WHAT YOU SHOULD DO: All lines from the one containing "Click the Xác suất khớp row label" through the end of the data below are to be repeated exactly, with pictures left out.

ENTRIES SHOWN:
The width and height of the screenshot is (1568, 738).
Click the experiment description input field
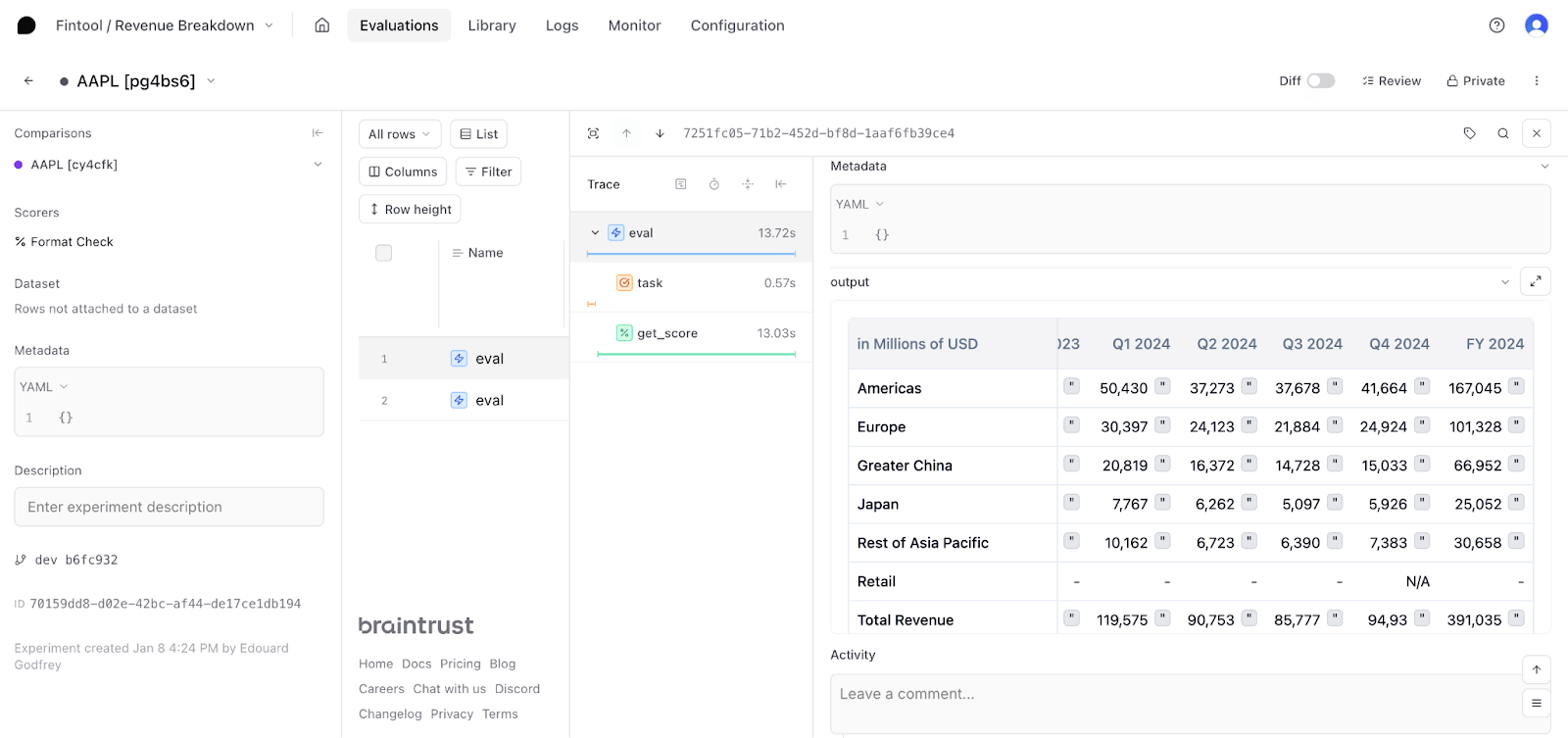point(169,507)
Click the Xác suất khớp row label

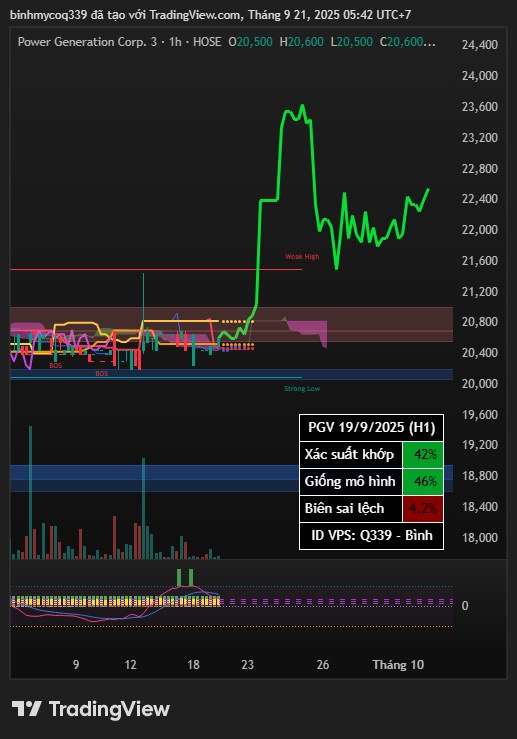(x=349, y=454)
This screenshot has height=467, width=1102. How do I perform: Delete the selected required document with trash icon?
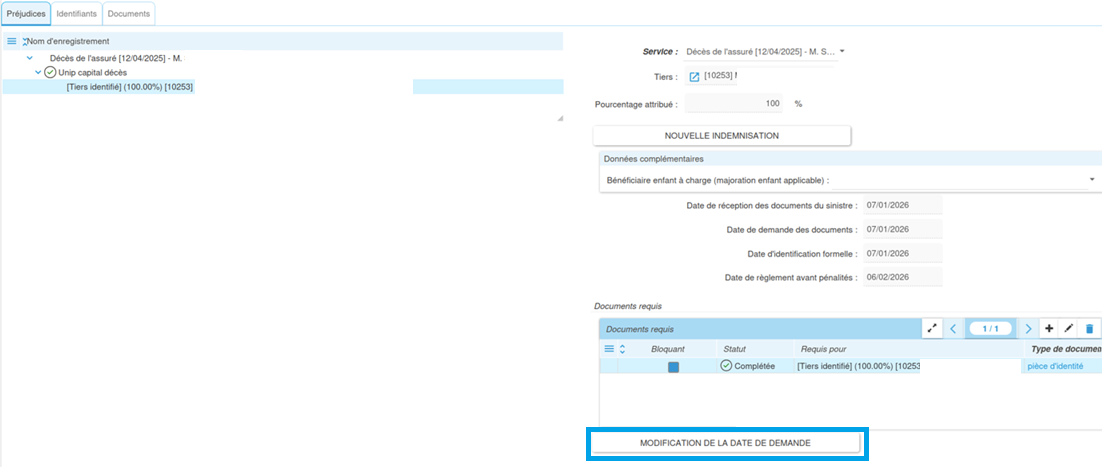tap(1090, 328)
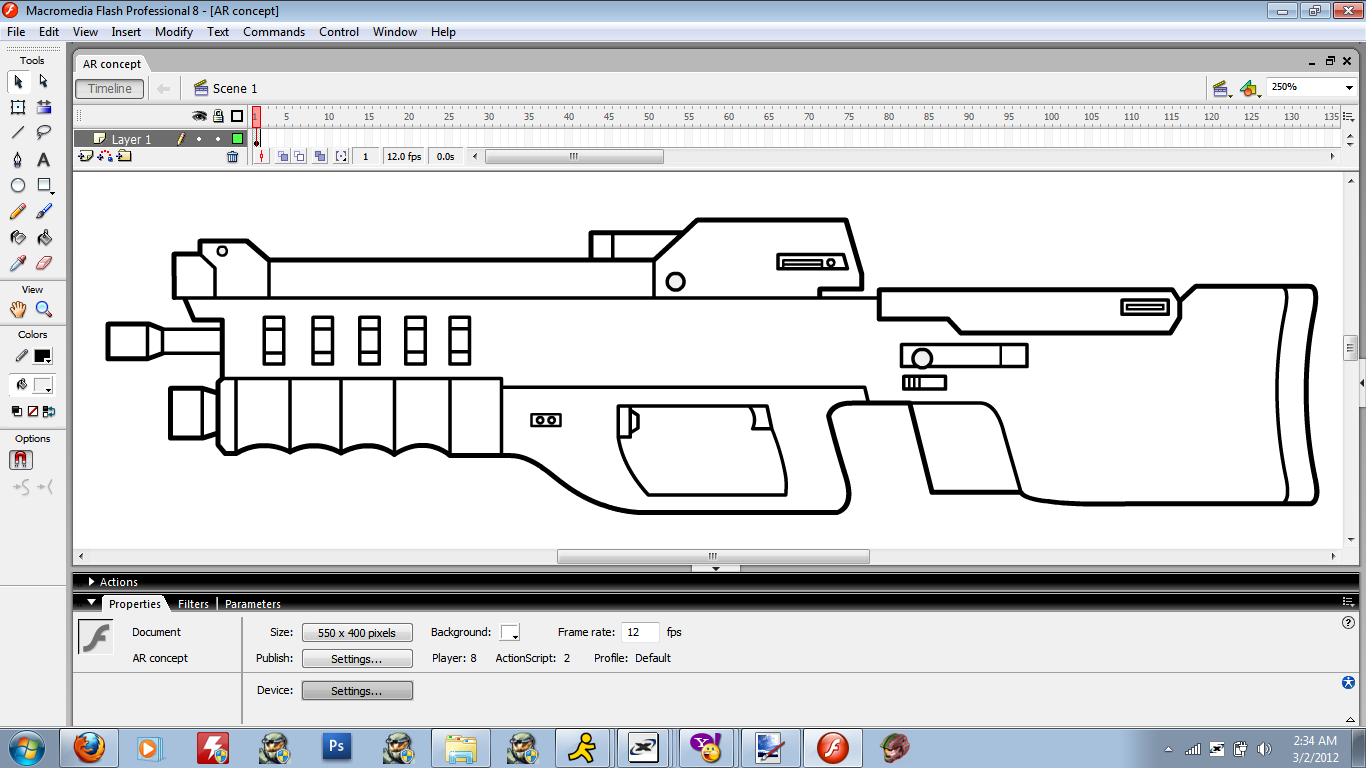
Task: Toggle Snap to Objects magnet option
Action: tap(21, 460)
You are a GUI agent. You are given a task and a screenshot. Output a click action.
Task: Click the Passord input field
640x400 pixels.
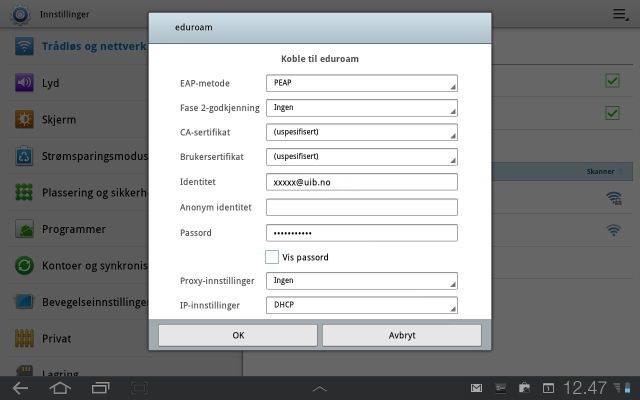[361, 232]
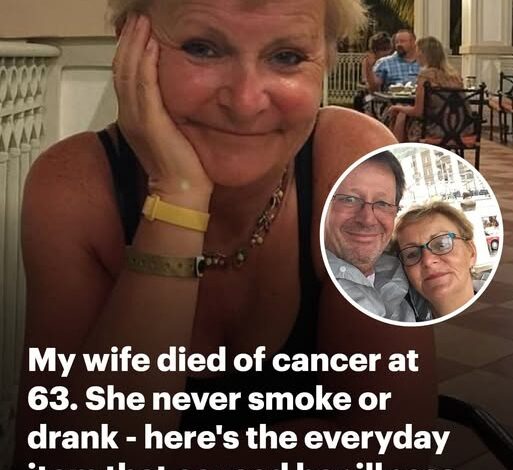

OUTPUT FOR THIS TASK:
Click the Xác suất khớp row label

(x=349, y=454)
This screenshot has height=467, width=1102. How do I perform: Delete the selected required document with trash icon?
tap(1090, 328)
Task: Toggle Snap to Objects magnet option
Action: tap(21, 460)
You are a GUI agent. You are given a task and a screenshot. Output a click action.
Task: Click the Passord input field
640x400 pixels.
[361, 232]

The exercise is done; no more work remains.